Well, I’m not sure there is anything that we can do better. Most problems we have with Alyssa’s D1 is out of our control. No two days are alike; but lately, for the most part there are more good days than bad. Now, of course this disease is ever changing and what is working now, may not work a few months from now. Things have been going well recently and I think this is because we have a consistent routine of checking blood sugars and calculating carbs. I have found in the last year and a half, that consistency is a must. If she eats the same amount of carbs at about the same time each day for her meals, then her BG’s are normally within range. Of course there are times that her BG’s are low or high and that is usually because of extra activity or if we’ve gone out to eat (I’ve found most restaurants’ nutrition information is not always accurate).

Tuesday, May 15, 2012

Diabetes Blog Week: One Great Thing 5/15/2012

Managing Alyssa’s diabetes is a lot of work and I do find that I become obsessed with glucose levels and calculating everything that she puts in her mouth.  It can become the center of your life; like many D-moms, Alyssa’s diabetes is the first thing I think about in the morning and the last thing I think about at night. 
There are many times I feel overwhelmed and get frustrated when her numbers aren’t good or when she suffers with a lows.  And then I remember I’m not the one with the disease.  What I do try to remind myself is Alyssa is a child and she just wants to be like every other almost 9 year old. 
It’s impossible to be perfect, but there are many things that she does spectacularly!! Alyssa knows when she isn’t felling right and she will immediately go for her meter and check her BG and she’s not embarrassed about it…she’ll pull it out anywhere.  If it’s low, she goes for a juice box and a lot of times she’s treating her low before I even know what’s going on. 
This has helped lift some of my fear—I don’t stress as much when she’s playing outside or when she’s at cheer practice because I feel confident that she knows to address any change in how she feels right away.  More importantly, this has given Alyssa the opportunity to be more like other kids her age.

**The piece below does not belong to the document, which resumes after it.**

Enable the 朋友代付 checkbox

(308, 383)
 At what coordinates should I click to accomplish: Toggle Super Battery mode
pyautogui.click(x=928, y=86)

Diabete Blog Week: She needs no introduction

Most of you probably have read her blog, but I had to mention that D-Mom Blog: The sweet life with a diabetic child was the first blog I read (and I still read) after my daughter was diagnosed a year and a half ago. Her blog helped me prepare my daughter to return to school after her diagnosis—as most of us, I was at a loss.  I’m not sure I would have survived the chaos without it! 

Our daughters are close in age and I find that I relate with many of the diabetes related issues she writes about. I read all of her posts on her blog and follow her Facebook page. She provides an amazing amount of information and if I’m not sure about something, I look at her older posts for the answer because I know she has already been where I am at. 

For the few who have not read her blog, I recommend D-mom, whether your family is new to type 1 diabetes or not.